Scott David Daniels wrote:

ro******@ps.uni-sb.de wrote:
Huh? There is a huge, fundamental difference: namely whether a type
system is sound or not. A soundness proof is obligatory for any serious
type theory, and failure to establish it simply is a bug in the theory.

So you claim Java and Objective C are "simply bugs in the theory."

You're misquoting me. What I said is that lack of soundness of a
particular type theory (i.e. a language plus type system) is a bug in
that theory.

But anyway, Java in fact is frequently characterised as having a bogus
type system (e.g. with respect to array subtyping). Of course, in a
hybrid language like Java with its dynamic checks it can be argued
either way.

Naturally, the type system of Objective-C is as broken as the one of
plain C.

- Andreas

Jun 25 '06 #408

ro******@ps.uni-sb.de schrieb:

Gabriel Dos Reis wrote:
|
| (Unfortunately, you can hardly write interesting programs in any safe
| subset of C.)

Fortunately, some people do, as living job.

I don't think so. Maybe the question is what a "safe subset" consists
of. In my book, it excludes all features that are potentially unsafe.

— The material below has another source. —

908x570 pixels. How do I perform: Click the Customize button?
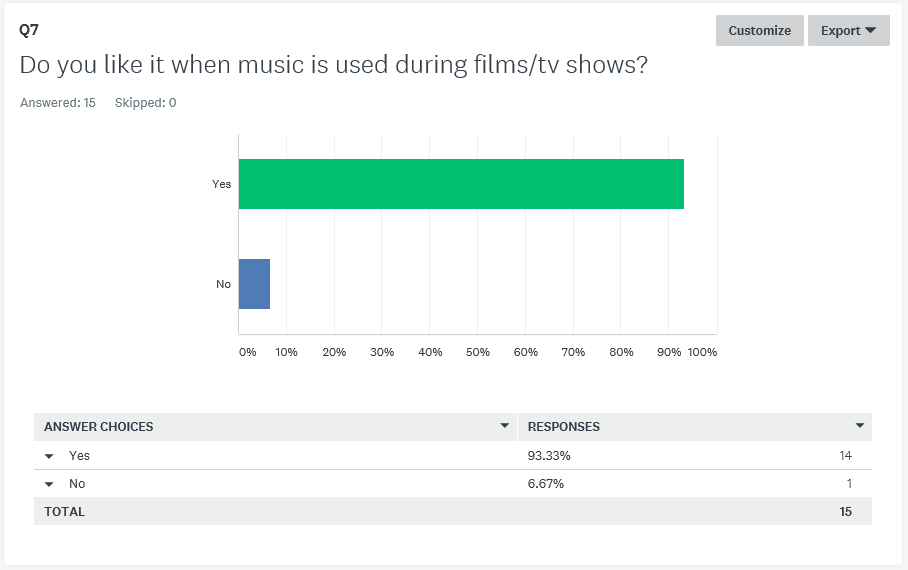pyautogui.click(x=759, y=31)
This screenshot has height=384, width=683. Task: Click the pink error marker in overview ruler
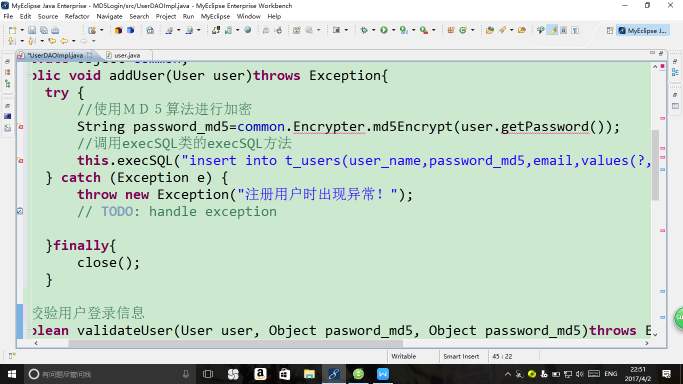click(x=662, y=118)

Unless you define "safe", *any* program is unsafe.
Somebody could read the program listing, which could trigger a traumatic
childhood experiece.
(Yes, I'm being silly. But the point is very serious. Even with less
silly examples, whether a language or subset is "safe" entirely depends
on what you define to be "safe", and these definitions tend to vary
vastly across language communities.)

Regards,
Jo

Jun 25 '06 #409

Pascal Costanza schrieb:

Another observation: type safeness is more of a spectrum than a
clearcut distinction. Even ML and Pascal have ways to circumvent the
type system, and even C is typesafe unless you use unsafe constructs.
IOW from a type-theoretic point of view, there is no real difference
between their typesafe and not typesafe languages in the "statically
typed" column; the difference is in the amount of unsafe construct
usage in practial programs.

It's also relevant how straightforward it is to distinguish between safe
and unsafe code, how explicit you have to be when you use unsafe code,
how likely it is that you accidentally use unsafe code without being
aware of it, what the generally accepted conventions in a language
community are, etc. pp.

Fully agreed.

Jun 25 '06 #410

ro******@ps.uni-sb.de wrote:

In this context, the term "latently-typed language" refers to the
language that a programmer experiences, not to the subset of that
language which is all that we're typically able to formally define.

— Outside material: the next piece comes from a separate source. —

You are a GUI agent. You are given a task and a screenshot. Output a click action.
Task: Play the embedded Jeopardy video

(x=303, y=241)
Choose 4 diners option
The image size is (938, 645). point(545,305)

That language is not a subset, if at all, it's the other way round, but
I'd say they are rather incomparable. That is, they are different
languages.

The "subset" characterization is not important for what I'm saying. The
fact that they are different languages is what's important. If you
agree about that, then you can at least understand which language I'm
referring to when I say "latently-typed language".

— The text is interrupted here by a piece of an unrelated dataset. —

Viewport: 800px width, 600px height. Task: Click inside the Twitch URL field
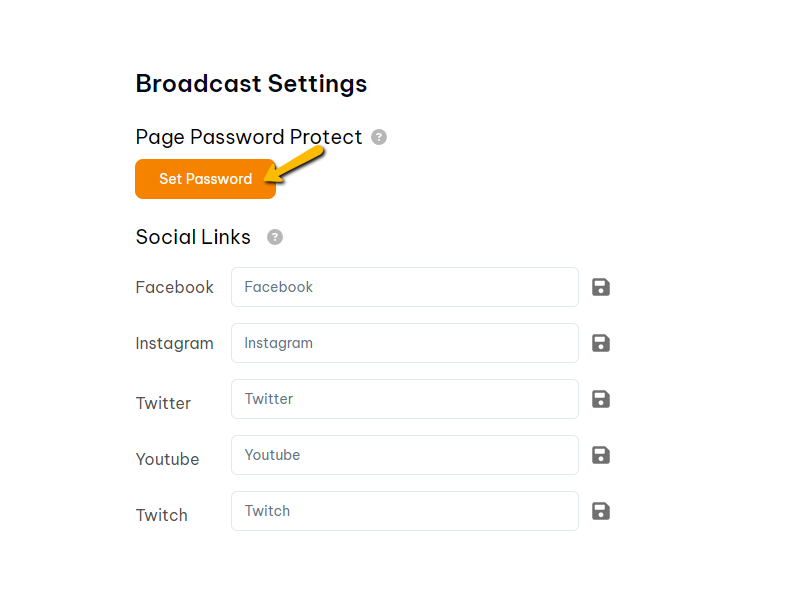(x=404, y=511)
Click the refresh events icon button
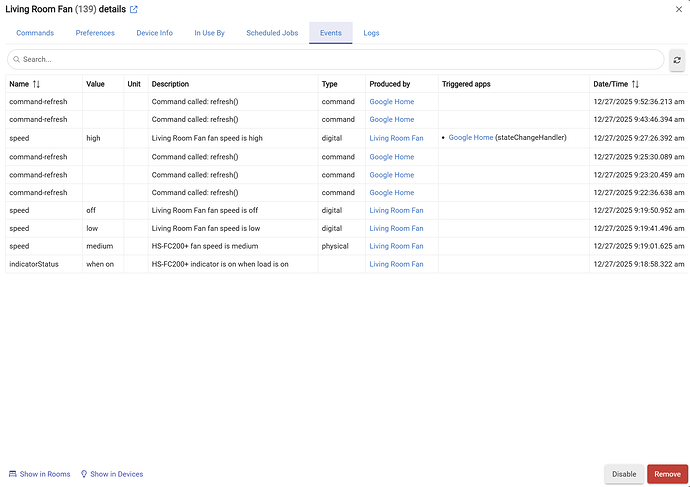The height and width of the screenshot is (487, 690). [677, 60]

Besides, many dynamically-typed languages have no formal models, in
which case the untyped formal model I've referred to is just a
speculative construct. The language I'm referring to with
"latently-typed language" is the language that programmers are familiar
with, and work with.
That is starting to get a bit too mystical for my tastes.

I have to agree.

\sarcasm One step further, and somebody starts calling C a "latently
memory-safe language", because a real programmer "knows" that his code
is in a safe subset... And where he is wrong, dynamic memory page
protection checks will guide him.

That's a pretty apt comparison, and it probably explains how it is that
the software we all use, which relies so heavily on C, works as well as
it does.

But the comparison critiques the practice of operating without static
guarantees, it's not a critique of the terminology.

Anton

Jun 25 '06 #411

Joachim Durchholz <jo@durchholz.org> wrote:

The immutability comes from the fact (perhaps implicit in these
textbooks, or perhaps they are not really texts on formal type theory)
that types are assigned to expressions,

That doesn't *define* what's a type or what isn't!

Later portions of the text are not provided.